Emmanuel "Manny" Williams (born 13 November 1980) is a Sierra Leonean footballer who was most recently manager of Northwood. He played as a forward. He was capped once by the Sierra Leone national football team.

==Career==
===Club career===
Williams played for Notts County and Millwall early in his career, though he did not make any senior appearances for either side. He then dropped into the Essex Senior Football League, playing for Concord Rangers and Bowers United, before progressing to the Isthmian League with Leyton. In 2005 he moved up to the Conference South with Yeading, but stepped back down a level to return to Leyton the following season.

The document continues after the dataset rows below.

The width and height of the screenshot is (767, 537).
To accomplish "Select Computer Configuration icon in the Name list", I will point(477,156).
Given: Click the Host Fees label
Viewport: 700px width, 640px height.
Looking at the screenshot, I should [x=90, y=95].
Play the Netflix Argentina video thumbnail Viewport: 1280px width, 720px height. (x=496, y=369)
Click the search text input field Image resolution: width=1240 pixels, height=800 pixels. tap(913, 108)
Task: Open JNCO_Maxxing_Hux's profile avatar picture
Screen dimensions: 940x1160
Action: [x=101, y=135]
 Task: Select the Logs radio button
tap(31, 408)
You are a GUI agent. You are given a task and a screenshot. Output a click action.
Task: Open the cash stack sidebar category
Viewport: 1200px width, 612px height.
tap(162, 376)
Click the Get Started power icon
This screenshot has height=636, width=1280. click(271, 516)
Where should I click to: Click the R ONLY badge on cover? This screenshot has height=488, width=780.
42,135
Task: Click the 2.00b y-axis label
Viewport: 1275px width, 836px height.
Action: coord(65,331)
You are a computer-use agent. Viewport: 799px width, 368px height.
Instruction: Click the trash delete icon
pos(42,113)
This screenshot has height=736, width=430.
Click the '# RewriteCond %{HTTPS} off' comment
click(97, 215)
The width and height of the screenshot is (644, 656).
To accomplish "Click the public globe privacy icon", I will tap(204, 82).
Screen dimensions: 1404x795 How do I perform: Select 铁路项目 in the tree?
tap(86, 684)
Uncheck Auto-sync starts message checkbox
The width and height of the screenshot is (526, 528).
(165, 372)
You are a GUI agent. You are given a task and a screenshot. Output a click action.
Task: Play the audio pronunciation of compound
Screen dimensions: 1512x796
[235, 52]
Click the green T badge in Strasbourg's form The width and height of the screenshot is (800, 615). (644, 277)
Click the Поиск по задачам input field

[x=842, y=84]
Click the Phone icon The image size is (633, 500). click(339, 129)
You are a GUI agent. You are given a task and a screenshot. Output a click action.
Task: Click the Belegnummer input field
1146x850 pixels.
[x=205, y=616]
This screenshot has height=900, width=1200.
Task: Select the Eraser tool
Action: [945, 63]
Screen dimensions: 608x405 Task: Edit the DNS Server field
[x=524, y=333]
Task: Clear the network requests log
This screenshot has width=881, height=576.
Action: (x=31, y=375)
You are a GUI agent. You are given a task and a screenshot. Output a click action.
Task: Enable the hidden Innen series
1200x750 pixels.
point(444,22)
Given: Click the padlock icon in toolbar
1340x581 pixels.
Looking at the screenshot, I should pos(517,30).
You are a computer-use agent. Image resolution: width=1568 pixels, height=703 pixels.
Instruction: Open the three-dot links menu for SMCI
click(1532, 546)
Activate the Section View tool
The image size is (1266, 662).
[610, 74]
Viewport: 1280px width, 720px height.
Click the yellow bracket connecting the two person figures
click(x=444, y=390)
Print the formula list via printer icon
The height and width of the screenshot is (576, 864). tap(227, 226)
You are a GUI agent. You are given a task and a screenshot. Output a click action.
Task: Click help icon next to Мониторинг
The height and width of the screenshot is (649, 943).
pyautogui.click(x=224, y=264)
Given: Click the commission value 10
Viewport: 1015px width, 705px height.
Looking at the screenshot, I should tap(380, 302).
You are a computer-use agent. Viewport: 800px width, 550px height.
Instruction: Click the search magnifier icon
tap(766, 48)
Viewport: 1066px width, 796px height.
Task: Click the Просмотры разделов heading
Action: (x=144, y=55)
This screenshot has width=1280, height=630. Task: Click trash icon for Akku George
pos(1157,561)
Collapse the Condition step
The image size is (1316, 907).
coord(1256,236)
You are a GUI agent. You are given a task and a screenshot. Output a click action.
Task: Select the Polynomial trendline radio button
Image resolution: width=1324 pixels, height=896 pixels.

A year later, he stepped up to the second tier of non-league football again to play for Maidenhead United. After 24 league goals in the 2007–08 season, and 30 goals in all competitions, winning the Players' and Supporters' Player of the Year awards, he joined Conference National side Woking. However, he failed to score in twelve league games, and returned to Maidenhead and then Weston-super-Mare on loan.

Williams joined Havant & Waterlooville in summer 2009. He scored 31 league goals across two seasons before joining Maidenhead for a third time. The following season he joined Hayes & Yeading United, but left for Basingstoke Town in November. He stayed there until the end of the 2015–16 season, scoring 37 goals in 116 league games.

He had brief spells with Hampton & Richmond Borough and Hungerford Town, before joining Slough Town on loan from the latter in January 2017. He joined Slough permanently that summer. He scored 10 league goals for the Rebels that season, and came off the bench to score the winner in the Southern Football League play-off final against Kings Lynn Town.

By now in his late 30s, Williams made a diminishing number of appearances for Slough following promotion to the National League South, and had loan spells with Basingstoke, Beaconsfield Town, Harrow Borough and Staines Town while continuing to remain an important squad player for the Rebels.

===Coaching career===

Williams joined Hellenic Football League side Burnham as player-assistant manager for the 2020-21 season. Williams became player-manager in October 2021. He returned to Slough in January 2022 as player-assistant manager after leaving Burnham by mutual consent.

After a spell as joint manager at Egham Town, Williams later played for Risborough Rangers where he served as player-coach under Gary Meakin.

Then in May 2026, Williams was named the new manager of newly relegated Combined Counties Football League side Northwood.

Williams and Northwood parted company on 1 September 2026 after a 4-2 loss at home to Harefield United. The defeat left Northwood with just four points from their opening five league matches.

===International career===
Born in Sierra Leone but raised in London, Williams was capped by England Schoolboys as a youngster. He made his only appearance for the Sierra Leone national football team in February 2012, as a substitute against São Tomé and Príncipe in 2013 Africa Cup of Nations qualification.